## AVAILABLE DATA
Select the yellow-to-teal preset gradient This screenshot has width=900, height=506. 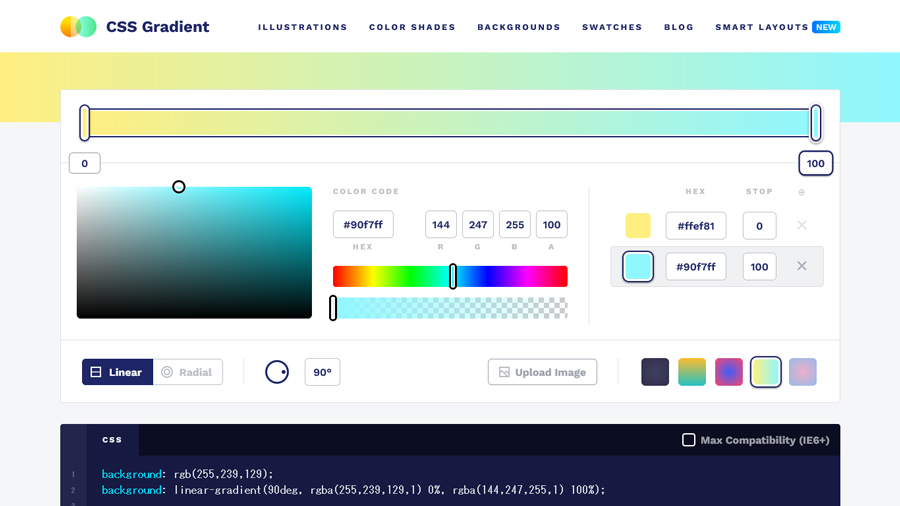coord(692,372)
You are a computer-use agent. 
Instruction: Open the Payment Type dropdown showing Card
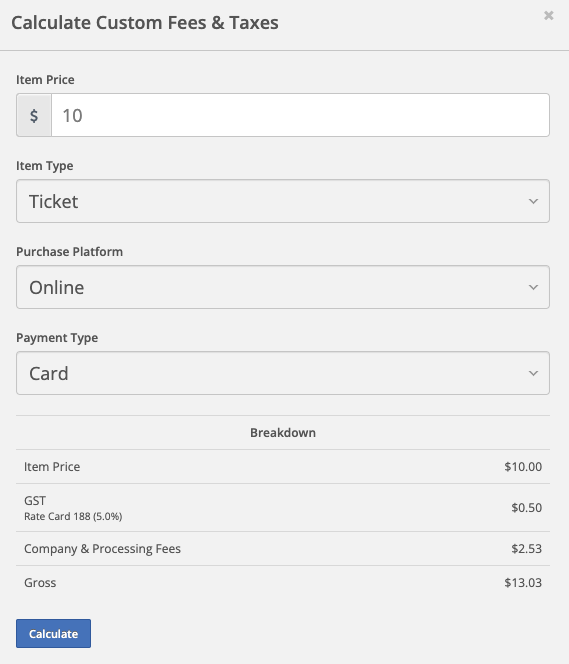point(283,373)
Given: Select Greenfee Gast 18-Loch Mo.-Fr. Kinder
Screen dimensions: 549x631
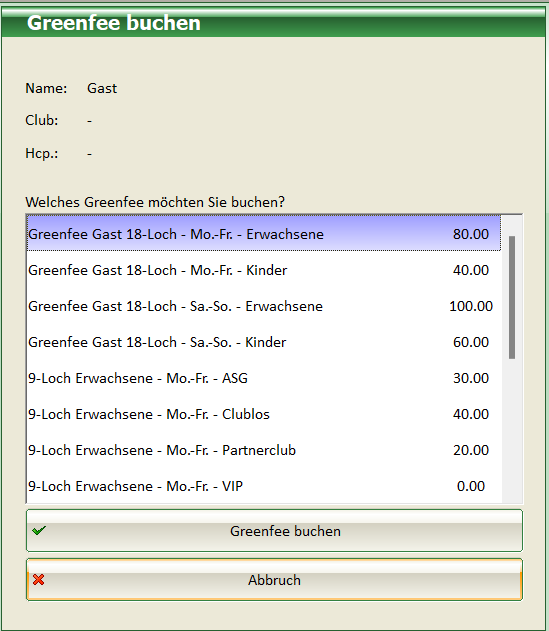Looking at the screenshot, I should point(264,270).
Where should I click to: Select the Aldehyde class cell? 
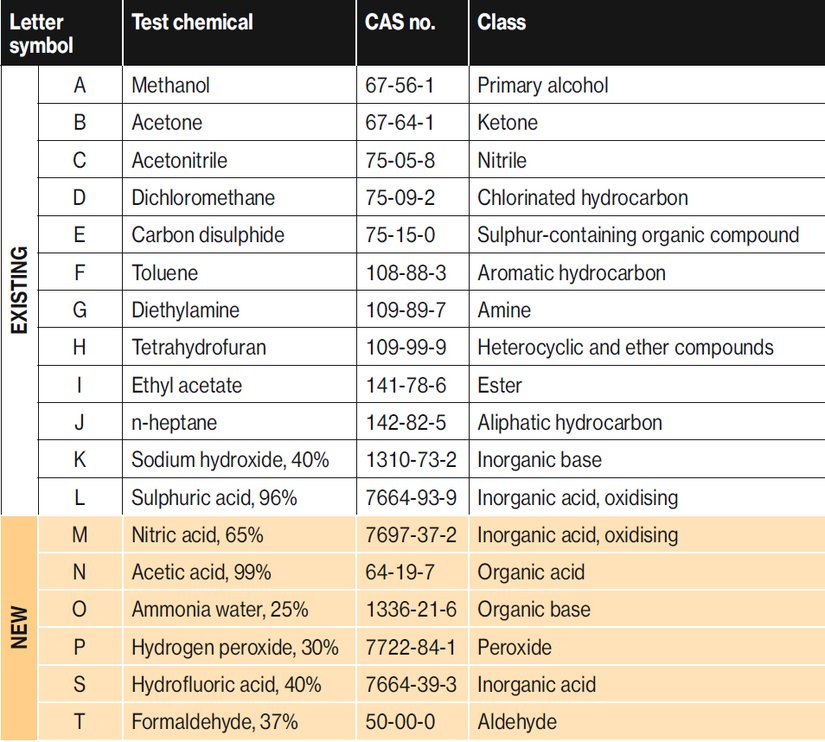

## WHAT YOU SHOULD DO
Pictures are to be left out, and each line from the one that contains "You are a computer-use agent." through the end of the listing is to be copied exactly.

## SOLVED PROBLEM
You are a computer-use agent. 
Instruction: Open the Payment Type dropdown showing Card
point(283,373)
Given: Select Greenfee Gast 18-Loch Mo.-Fr. Kinder
Screen dimensions: 549x631
Looking at the screenshot, I should point(264,270).
Where should I click to: Select the Aldehyde class cell? 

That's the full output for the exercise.